Problem to work on: Show each line in the items below that contains the string "coordinates", copied in full. Case counts.

Provided data:
==================================================
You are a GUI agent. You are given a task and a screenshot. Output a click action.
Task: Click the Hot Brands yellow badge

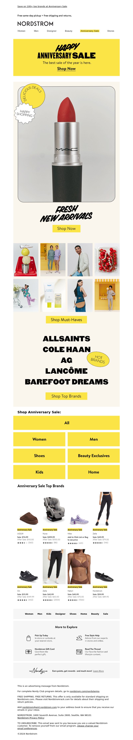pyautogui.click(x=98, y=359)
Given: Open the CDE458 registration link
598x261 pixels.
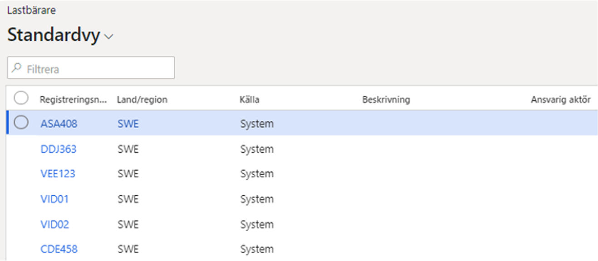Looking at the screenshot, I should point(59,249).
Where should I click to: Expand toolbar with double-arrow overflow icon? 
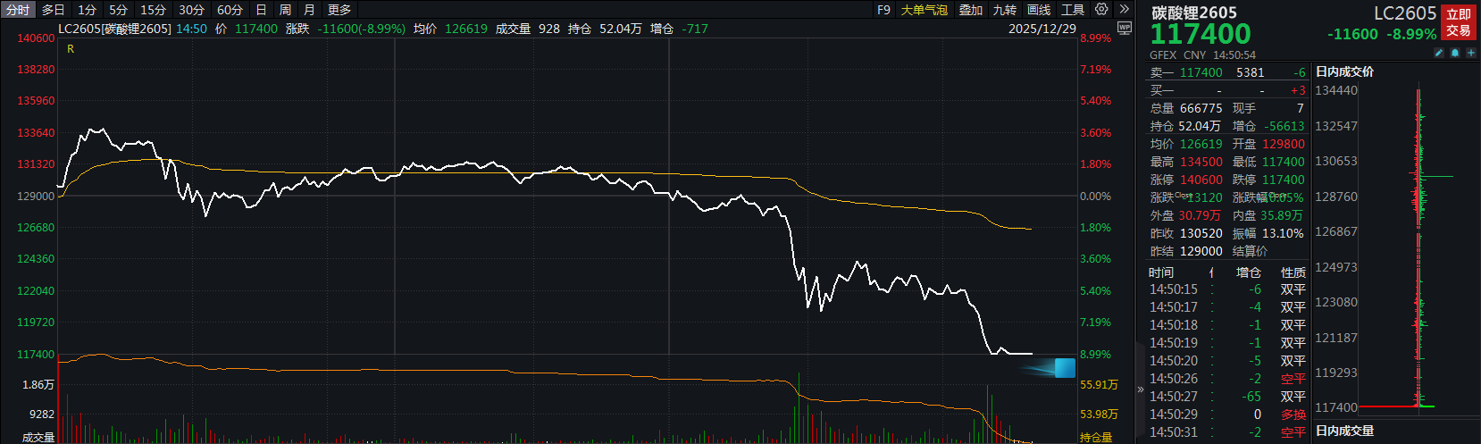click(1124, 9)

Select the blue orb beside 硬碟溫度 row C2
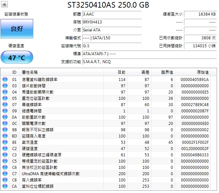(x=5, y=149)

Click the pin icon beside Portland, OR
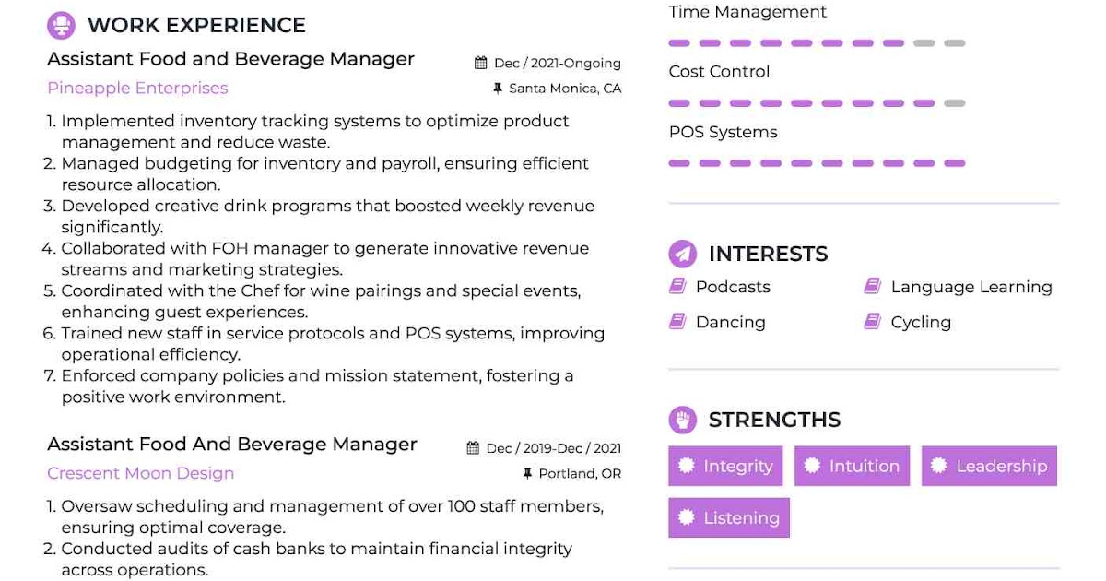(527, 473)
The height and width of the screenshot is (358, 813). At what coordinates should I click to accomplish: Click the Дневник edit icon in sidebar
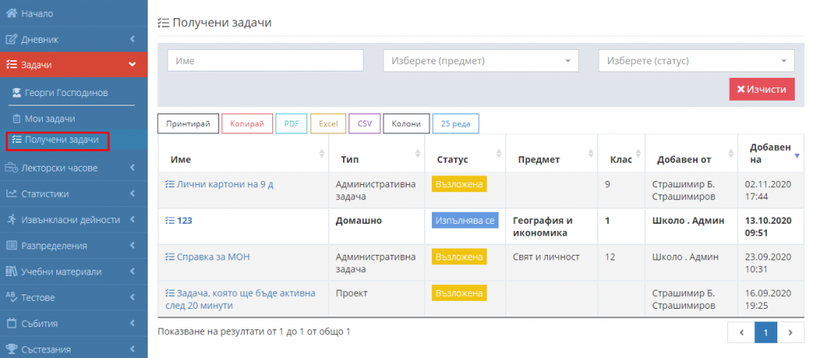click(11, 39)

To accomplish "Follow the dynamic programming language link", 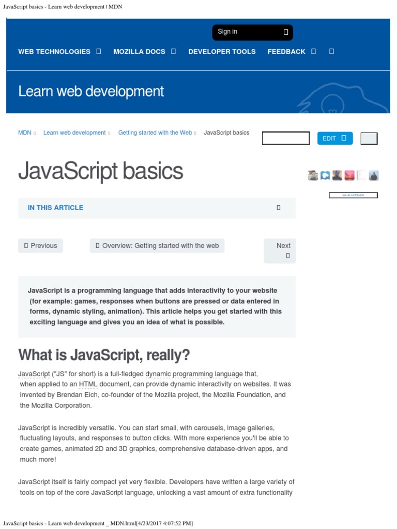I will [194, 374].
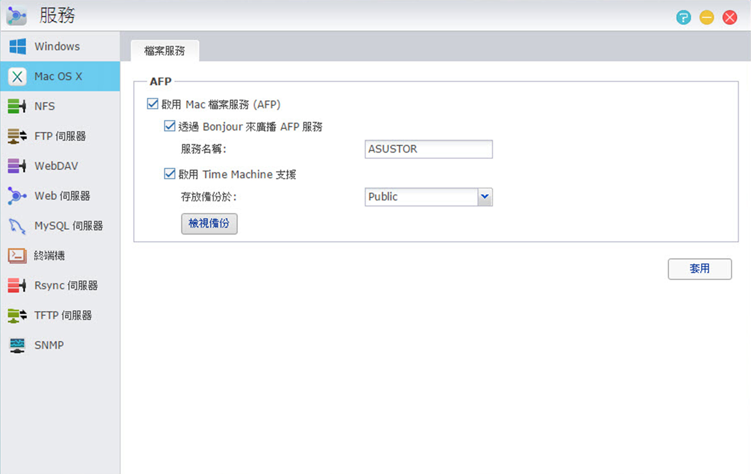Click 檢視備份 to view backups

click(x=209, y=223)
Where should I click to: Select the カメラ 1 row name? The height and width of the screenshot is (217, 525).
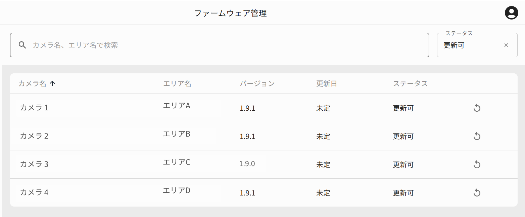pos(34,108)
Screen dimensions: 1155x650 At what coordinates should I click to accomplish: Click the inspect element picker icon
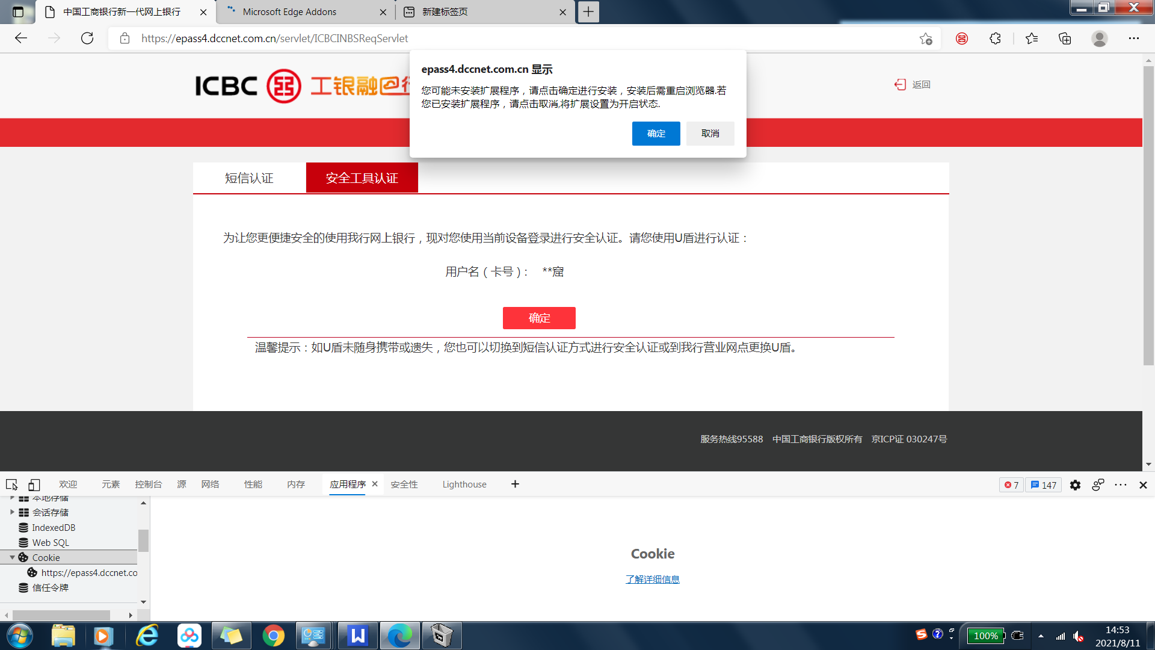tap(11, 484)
==================================================
Worked answer:
The height and width of the screenshot is (358, 813). At what coordinates should I click to accomplish: Click the Дневник edit icon in sidebar
Screen dimensions: 1155x650 At what coordinates should I click to accomplish: Click the inspect element picker icon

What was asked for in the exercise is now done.